Whenever Bulgaria is mentioned in the media, coverage is generally skewed towards poverty and corruption, depicting it as one of the EU’s most troubled members. However, a closer look at the facts and figures of life in Bulgaria proves that how the media misrepresents Bulgaria does not entirely reflect reality.

Bulgaria and the EU

Bulgaria is the poorest member of the EU. This fact has not escaped the notice of the rest of Europe, and Bulgaria’s media representation has suffered for it. A 1984 study performed by Weaver and shows that the poorer a country is, the less coverage it is likely to gain in any given news outlet, and the more negative that coverage is liable to be. In contrast, richer countries such as the U.S. are much more likely to receive positive media attention, overshadowing poorer nations like Bulgaria.

Bulgaria in the Media

When the media mentions Bulgaria, it paints it as a corrupt Eastern European country that the rest of the EU wants nothing to do with. Media biases against Bulgaria frequently stem from the fact that Bulgaria was once part of the Soviet Bloc. After the collapse of the Soviet Union in 1991, Bulgarians struggled to adjust to the fact that their country was no longer Communist, and it was not uncommon for Bulgarians to migrate west to try for a fresh start. However, they were often met with fear from their new neighbors, mostly due to their status as ex-Communists whose government was still somewhat corrupt and were subsequently dehumanized by many Western European nations. For example, Bulgaria has repeatedly been denied admission to the Schengen Zone, which would permit Bulgarians to work and travel freely in fellow Schengen countries within the EU. This, combined with the country’s comparatively low GDP, has led to media depictions in which they are given the same derogatory treatment that migrants are typically given by news outlets.

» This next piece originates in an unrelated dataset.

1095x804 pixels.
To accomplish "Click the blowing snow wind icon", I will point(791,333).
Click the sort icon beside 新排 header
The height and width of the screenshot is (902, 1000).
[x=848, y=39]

Bulgaria and the Rest of the World

How the media misrepresents Bulgaria becomes apparent when examining the economic and political conditions in Bulgaria. For starters, Bulgaria’s GDP is currently $18,900, having risen from $8.400 in 1991. Although this is, in fact, fairly low by EU standards, it is not low when thought of in the context of the rest of the world. The world is split into four income groups, ranging from Group One (extreme poverty) to Group Four (the U.S. standard). Bulgaria falls into Group Three (upper middle income); most of its people can afford decent beds, bikes, and maybe cheap cars, but not annual vacations or spacious houses. The average person is getting about 6570 kilowatt-hours of electricity, 48 percent of them have Internet access, and 99.4 percent have access to clean drinking water. In fact, as of 2014, no one in Bulgaria is living in extreme poverty. Meanwhile, the rest of the EU’s citizens are scattered throughout Groups 3 and 4.

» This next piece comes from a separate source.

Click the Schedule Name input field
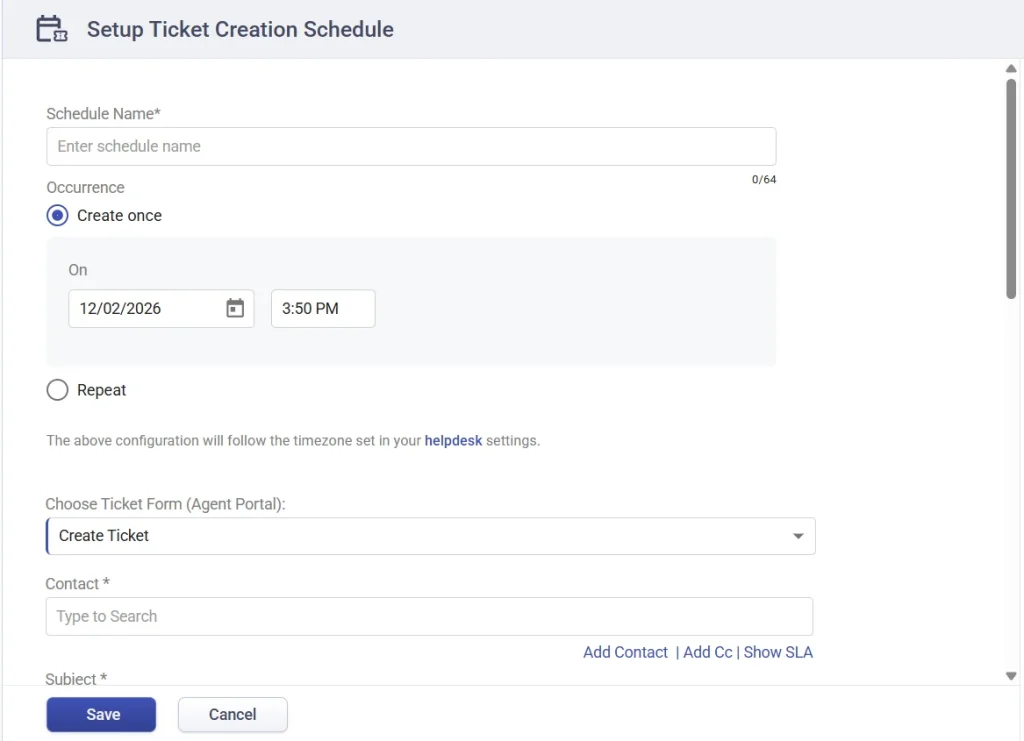 pos(410,146)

Corruption in Bulgaria is also not as abundant as the media portrays it. For example, the Inequality Index (Gini) rated Bulgaria around 40, which is in the middle of the scale. Their first elections took place in 1990, and their current democracy score is 9 out of 10.

Overall, things are looking much better in Bulgaria than the media lets on. While the media would let its consumers believe that Bulgaria is a hopeless case of corruption and poverty, it is actually a free nation with a thriving economy. If one looks hard enough, one will find that how the media misrepresents Bulgaria is a true misrepresentation and nothing more.